Document section –
<<<<

Country United States
Language English
Box office $1,500,000 (US/ Canada)[1]

Duel at Diablo is a 1966 western film starring James Garner in his first Western since leaving Maverick and Sidney Poitier in his first Western. Based on Marvin H. Albert's 1957 novel Apache Rising, the film was written by Albert and Michael M. Grilikhes and directed by Ralph Nelson who had directed Poitier in Lilies of the Field. The supporting cast includes Bibi Andersson, Bill Travers, Dennis Weaver and John Hoyt; Ralph Nelson has a cameo as an Army Major. The movie was shot on location amidst striking scenery in Utah; the musical score was composed by Neal Hefti.

>>>>

Recorded data –
<<<<

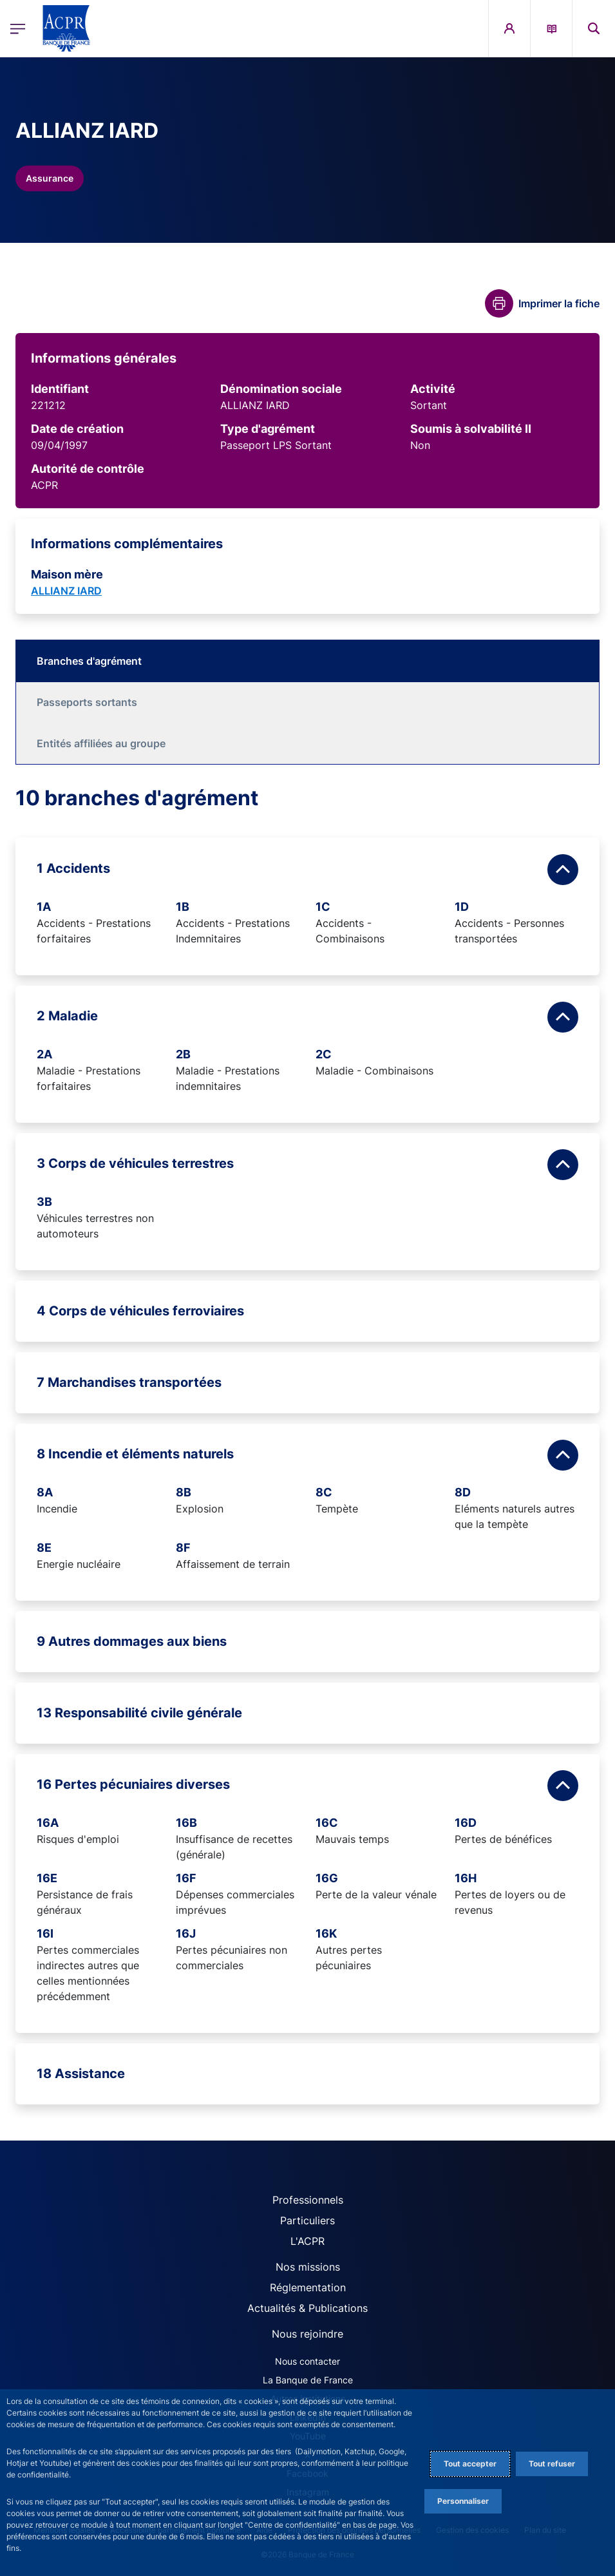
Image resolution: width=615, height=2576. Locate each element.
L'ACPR (307, 2241)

>>>>

What the task requires –
Change "movie" to "picture" in the Duel at Diablo passage, and write out the passage from "Duel at Diablo" to "by Neal Hefti.". The lines above have no connection to the Duel at Diablo passage.

Result of this exercise –
Duel at Diablo is a 1966 western film starring James Garner in his first Western since leaving Maverick and Sidney Poitier in his first Western. Based on Marvin H. Albert's 1957 novel Apache Rising, the film was written by Albert and Michael M. Grilikhes and directed by Ralph Nelson who had directed Poitier in Lilies of the Field. The supporting cast includes Bibi Andersson, Bill Travers, Dennis Weaver and John Hoyt; Ralph Nelson has a cameo as an Army Major. The picture was shot on location amidst striking scenery in Utah; the musical score was composed by Neal Hefti.